Les Américains ne sont pas prêts techniquement à renouveler. Et puis ils n’ont pas été encore amenés à traiter des « Veterans » (NDLR : Anciens Combattants). C’est un problème de société que l’on a connu en France après la guerre de 14-18. Aux États-Unis, les séquelles du Vietnam ont retenti sur la politique américaine. Le problème se pose de nouveau : ces Veterans changent l’image de leur propre pays.
Les chirurgiens français ont-ils été appelés ?
Il n’y a pas eu d’appel direct à la France. Mes collègues est amis américains sont demandeurs de notre savoir-faire, d’une part, et de nous envoyer des élèves pour les former, d’autre part. Ils souhaiteraient que j’aille aux États-Unis pour coopérer et organiser le traitement des 200 patients. Ce qui correspond à une organisation logistique très importante.
Je suis prêt à coopérer avec les États-Unis, mais je n’ai pas de choix personnel à faire pour un centre ou un autre.
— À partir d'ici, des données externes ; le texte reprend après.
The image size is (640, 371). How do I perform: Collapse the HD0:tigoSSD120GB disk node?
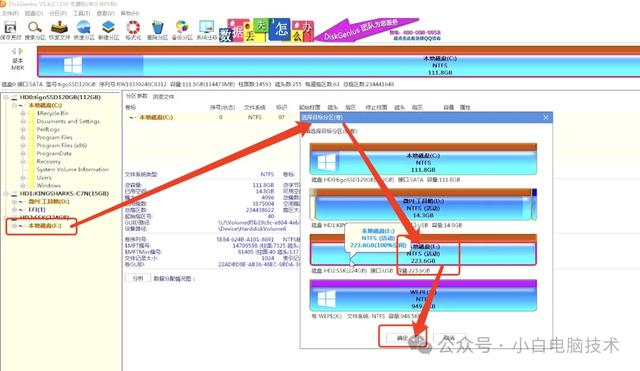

Cette coopération doit être organisée au niveau ministériel entre les deux pays.
Êtes-vous prêt à accueillir des internes américains ?
Dans les textes actuels il n’y a pas d’équivalence des diplômes avec les États-Unis. S’ils veulent exercer ou être pris dans les services hospitaliers, ils doivent repasser les examens.
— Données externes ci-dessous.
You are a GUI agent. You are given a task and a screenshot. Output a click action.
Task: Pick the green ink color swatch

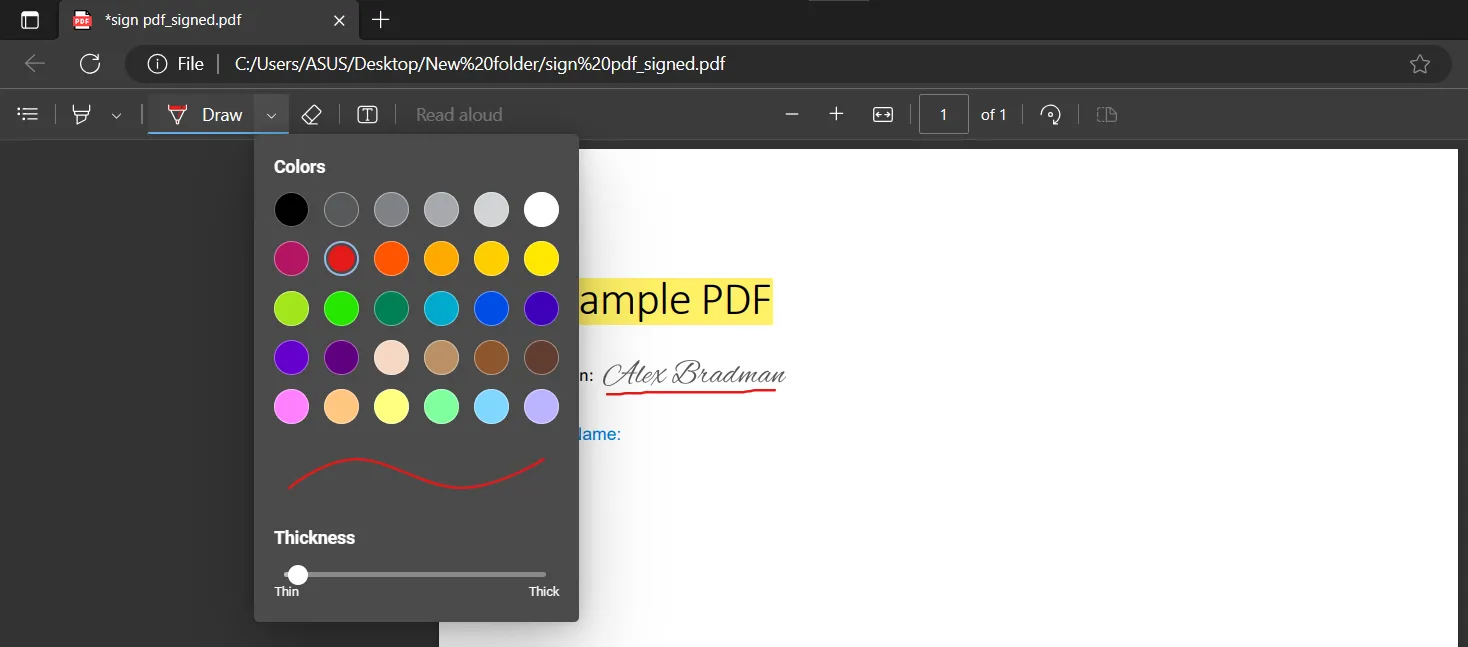(341, 308)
Lorsque les étapes administratives seront franchies, comment la coopération va-t-elle s’organiser ?
Les demandeurs de formation pourront être pris dans nos services au même titre que nos internes. Mais la formation n’est pas uniquement technique. Il faut appréhender toute la logistique qui est lourde : la gestion des listes d’attente, la préparation d’un nouveau greffé ou de quelqu’un qui a déjà été greffé, etc. Tout cela s’intègre dans les activités du service de chirurgie plastique avec la collaboration des autres spécialités impliquées. Ensuite, je pourrai aller voir ces confrères et, avec l’expertise acquise en France, les aider à résoudre leurs problèmes pratiques.
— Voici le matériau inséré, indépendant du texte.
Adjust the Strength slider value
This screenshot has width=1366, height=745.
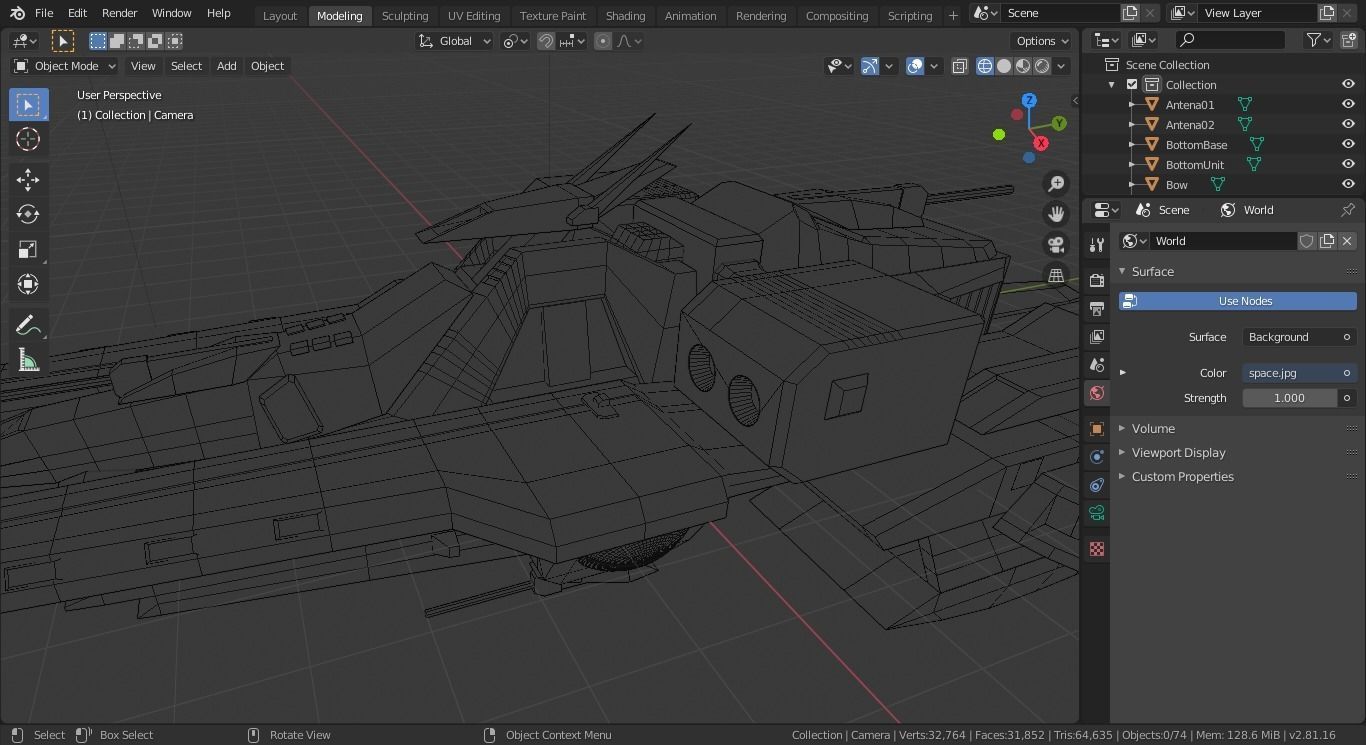[1288, 397]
Quels sont ces problèmes spécifiques ?
Ils sont nombreux, comme celui de la répartition et de l’organisation du don d’organes et de greffons. Aux États-Unis c’est anonyme et gratuit, organisé par des sociétés privées à but non lucratif, avec des fonds publics.
Notre expertise tient aussi à notre expérience. Il y a une multitude de détails que nous avons saisis et dont on n’a pas conscience avant de les avoir rencontrés. Par exemple, les aspects techniques des greffes de tissus composites lorsque les paupières sont impliquées ; des aspects spécifiques des problèmes d’infections ; les traitements immunosuppresseurs dans les suites ; la valeur anatomopathologique des coupes réalisées avec les biopsies qui ont fait dans les suites une comparaison des différentes lames.
Ce qui est intéressant c’est un programme de greffe, ce n’est pas juste un exploit.
Des spécialistes français pourraient-ils être débauchés pour aller travailler aux États-Unis ?
Cela peut se produire. Quand les Américains ont vraiment besoin, ils mettent les moyens qu’il faut et ils débauchent. La situation s’est produite pour les greffes des mains. Cela peut se reproduire, pour le profit d’ailleurs de certaines carrières personnelles, mais cela ne sera pas l’unique moyen de transmettre notre savoir.